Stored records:
━━━
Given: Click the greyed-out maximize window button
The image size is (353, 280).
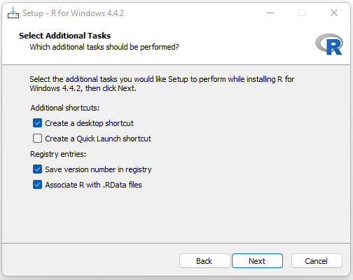Looking at the screenshot, I should point(302,13).
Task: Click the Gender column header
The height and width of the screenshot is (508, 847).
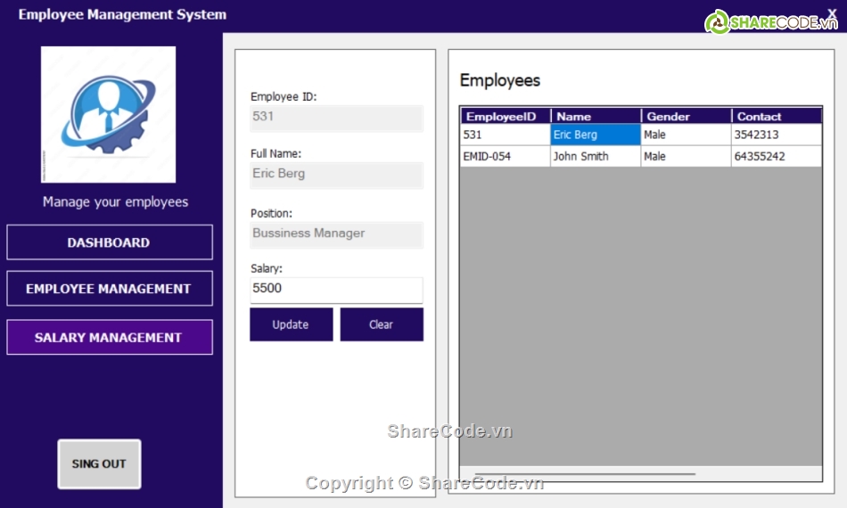Action: (686, 116)
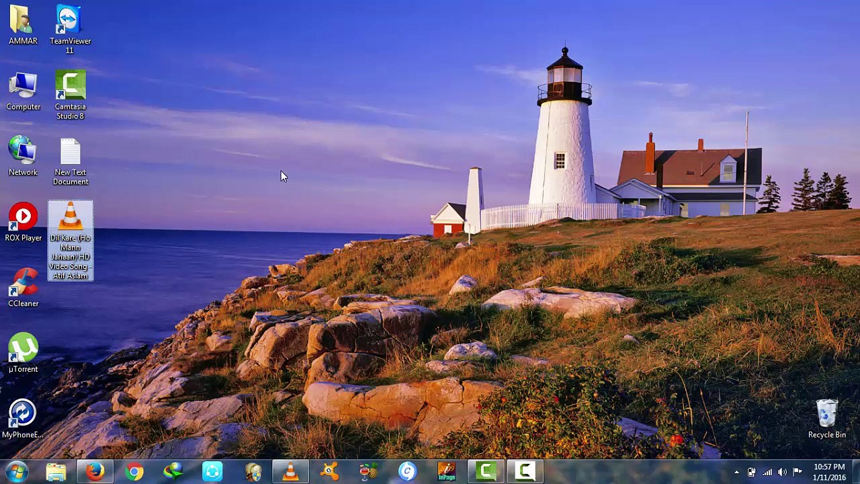Screen dimensions: 860x484
Task: Open the Windows Start menu
Action: (16, 472)
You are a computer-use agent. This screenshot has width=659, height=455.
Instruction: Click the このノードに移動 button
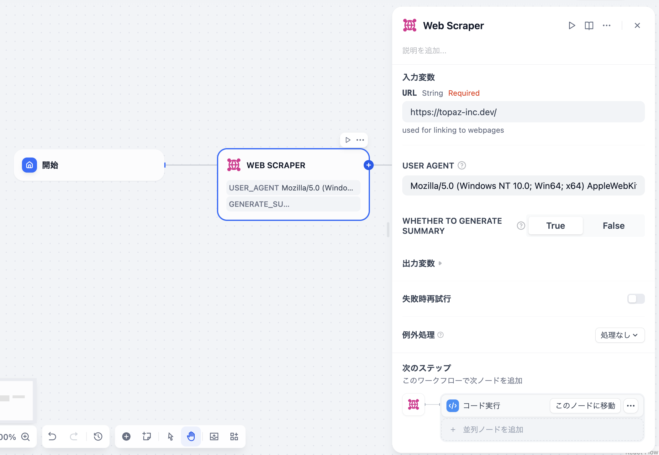(x=585, y=406)
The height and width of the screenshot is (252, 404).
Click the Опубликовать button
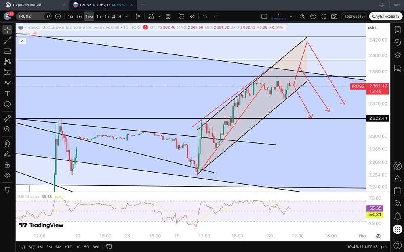(385, 16)
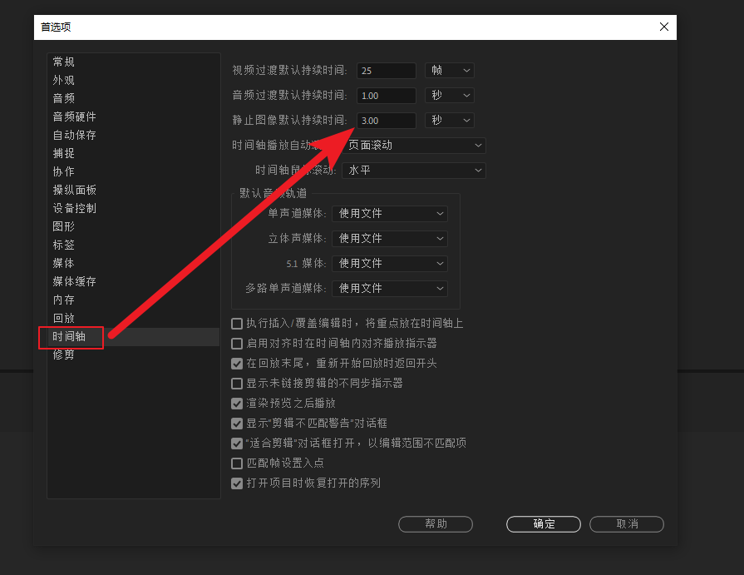Go to 音频硬件 preferences section

pos(75,116)
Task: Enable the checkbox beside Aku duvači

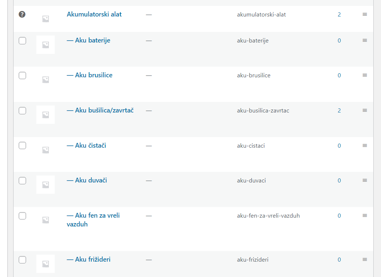Action: (x=22, y=181)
━━━
Exercise details: When you set down the records above, copy every line exactly and exclude the pictures.

Output of the task:
Given: Click the greyed-out maximize window button
The image size is (353, 280).
Looking at the screenshot, I should point(302,13).
Task: Click the Gender column header
The height and width of the screenshot is (508, 847).
Action: (686, 116)
Screen dimensions: 860x484
Task: Open the Windows Start menu
Action: (16, 472)
You are a computer-use agent. This screenshot has width=659, height=455.
Instruction: Click the このノードに移動 button
(x=585, y=406)
The height and width of the screenshot is (252, 404).
Click the Опубликовать button
(385, 16)
Go to 音频硬件 preferences section

pos(75,116)
Task: Enable the checkbox beside Aku duvači

Action: (x=22, y=181)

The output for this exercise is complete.